Tuesday, February 15, 2011

Foreclosures sink California home prices

The same thing is happening in California, most of the sales were distressed and it is killing the average home price.

A surge in transactions involving "distressed properties" boosted the real estate market in the Golden State in January -- with an increase in sales for the third month in a row, at least adjusting for seasonal trends, the California Association of Realtors reported today.
At the same time, median prices statewide and in many regions throughout California were down in January, both month over month and from the year before. Statewide, the median single-family home price was $278,900, down 8.6 percent from December and down 2 percent from January 2010.
"Although prices typically fall seasonally in January and February of each year, the decline in the median price can primarily be attributed to the after effects of last fall's foreclosure moratoria," Leslie Appleton-Young, the group's chief economist and vice president, said in a news release.

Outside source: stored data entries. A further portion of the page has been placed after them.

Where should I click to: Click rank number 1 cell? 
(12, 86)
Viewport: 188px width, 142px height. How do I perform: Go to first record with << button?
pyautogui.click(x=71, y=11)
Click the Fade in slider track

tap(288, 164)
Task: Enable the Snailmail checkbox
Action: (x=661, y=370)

"More distressed properties are coming on to the market, which led to an uptick in sales of distressed properties during January," Appleton-Young said. "We expect this trend to continue as lenders expedite the disposition of these properties."

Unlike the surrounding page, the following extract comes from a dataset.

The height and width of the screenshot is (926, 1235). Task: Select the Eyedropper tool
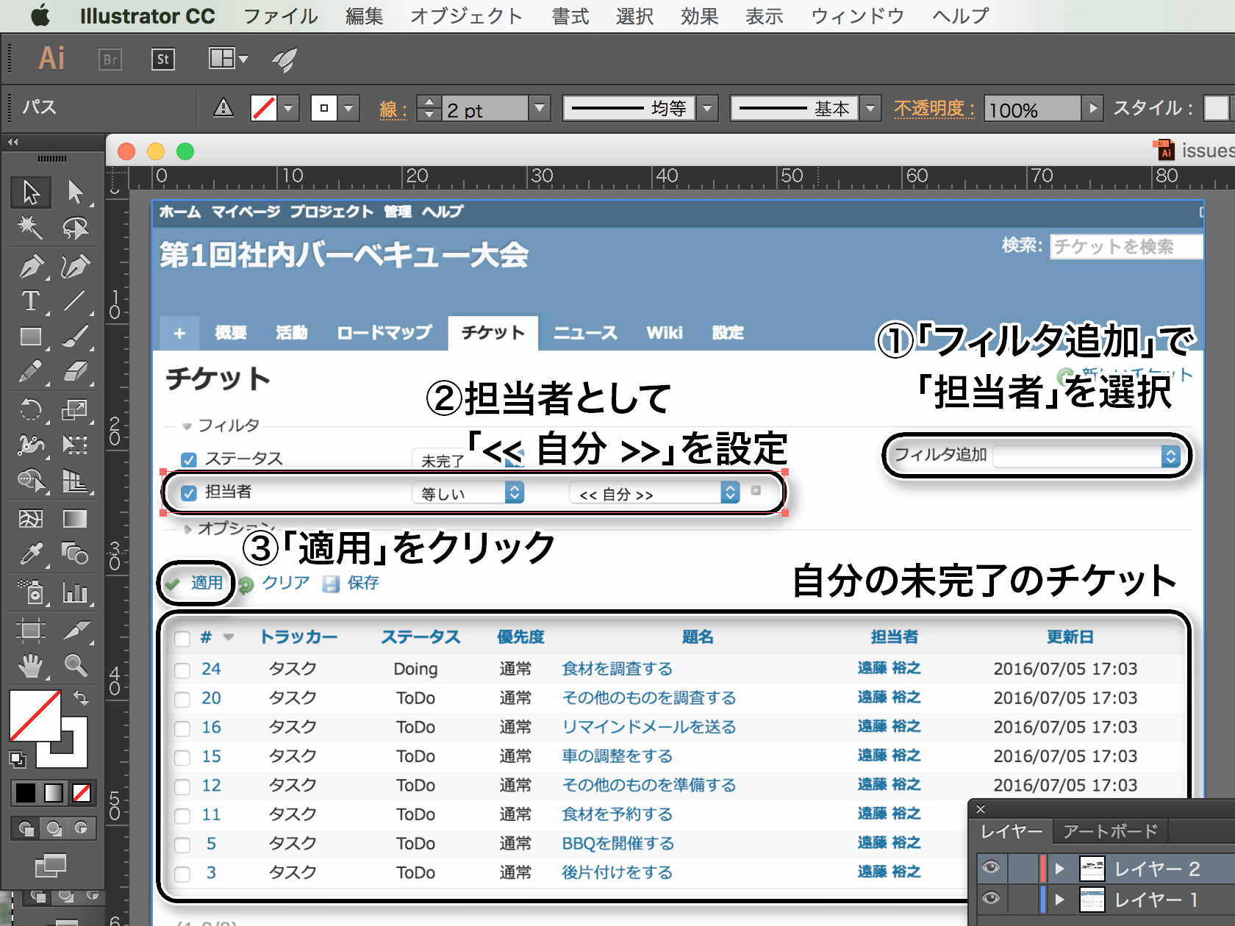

The Realtors' data is based on transactions recorded in regional multiple listing services. By contrast, the monthly Silicon Valley real estate numbers reported by San Diego tracking firm MDA DataQuick are based on data gathered from county governments.

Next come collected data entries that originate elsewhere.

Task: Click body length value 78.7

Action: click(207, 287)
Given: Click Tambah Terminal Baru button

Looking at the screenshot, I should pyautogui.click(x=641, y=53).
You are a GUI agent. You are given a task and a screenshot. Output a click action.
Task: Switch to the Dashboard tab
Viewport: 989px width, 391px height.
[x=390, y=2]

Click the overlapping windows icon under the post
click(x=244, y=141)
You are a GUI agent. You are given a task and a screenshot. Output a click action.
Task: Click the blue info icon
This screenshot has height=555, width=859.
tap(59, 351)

According to the Realtors' report, home values here in the Valley of Heart's Delight are holding up better than throughout the state. The median price in Santa Clara County last month was $530,000, down 5.5 percent from December, but up 1 percent from January 2010.
Southern California real estate: DataQuick's report on home sales in Silicon Valley and throughout the Bay Area is expected later this week. Today, however, DataQuick reported last month was theslowest January for Southern California in three years -- and the second-slowest in 15 years.
"Sales were lousy, but many investors and others looking for bargains stayed active," DataQuick President John Walsh said in a news release. "They kept working the distress-heavy, lower-cost markets through the holidays, which translated into a relatively high level of investor and cash deals closing last month."
In past, Walsh said, that explained a 6.9 percent drop from December in the median price to $270,000. That number was down 0.6 percent from January 2010. It included sales in Los Angeles, Orange, San Diego, Riverside, San Bernardino and Ventura counties.
Homebuilders: Their confidence remained weak this month -- at a level 16 for the fourth month in a row, according to the National Association of Home Builders/Wells Fargo Housing Market Index released today. (A number over 50 would indicate good sales conditions.)
"While builders are starting to see more interest among potential homebuyers, we are also dealing with a multitude of challenges, including competition from foreclosure properties," association Chairman Bob Nielsen, a Reno homebuilder, said in a news release.